* **Exercise requirements**
Return an exact transcript of the material below from the line containing "[FB csoport] (39, 2503)" through its final line, and no other lines.

Start of Source records

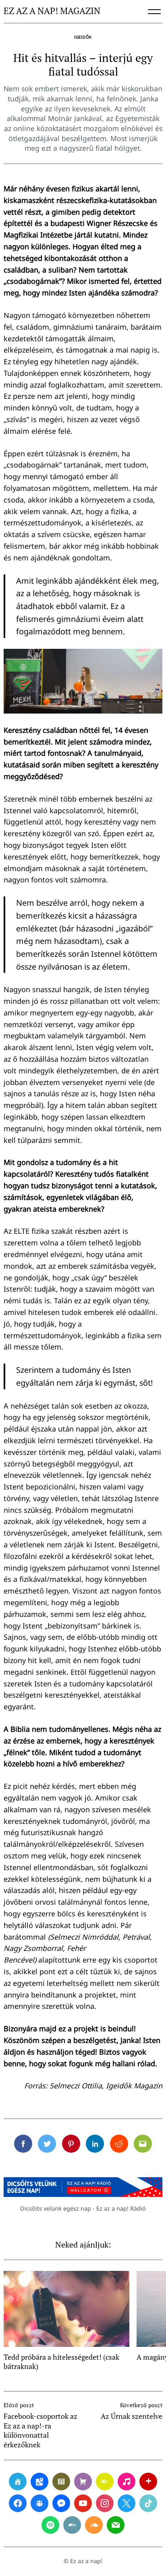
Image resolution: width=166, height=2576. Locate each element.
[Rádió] (105, 2481)
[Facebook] (18, 2503)
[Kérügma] (83, 2481)
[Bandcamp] (72, 2525)
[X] (126, 2503)
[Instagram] (105, 2503)
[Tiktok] (148, 2503)
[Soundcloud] (94, 2525)
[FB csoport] (39, 2503)
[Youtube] (83, 2503)
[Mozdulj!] (148, 2481)
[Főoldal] (18, 2481)
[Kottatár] (126, 2481)
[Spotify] (50, 2525)
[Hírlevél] (116, 2525)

End of Source records

* **Problem solution**
[FB csoport] (39, 2503)
[Youtube] (83, 2503)
[Mozdulj!] (148, 2481)
[Főoldal] (18, 2481)
[Kottatár] (126, 2481)
[Spotify] (50, 2525)
[Hírlevél] (116, 2525)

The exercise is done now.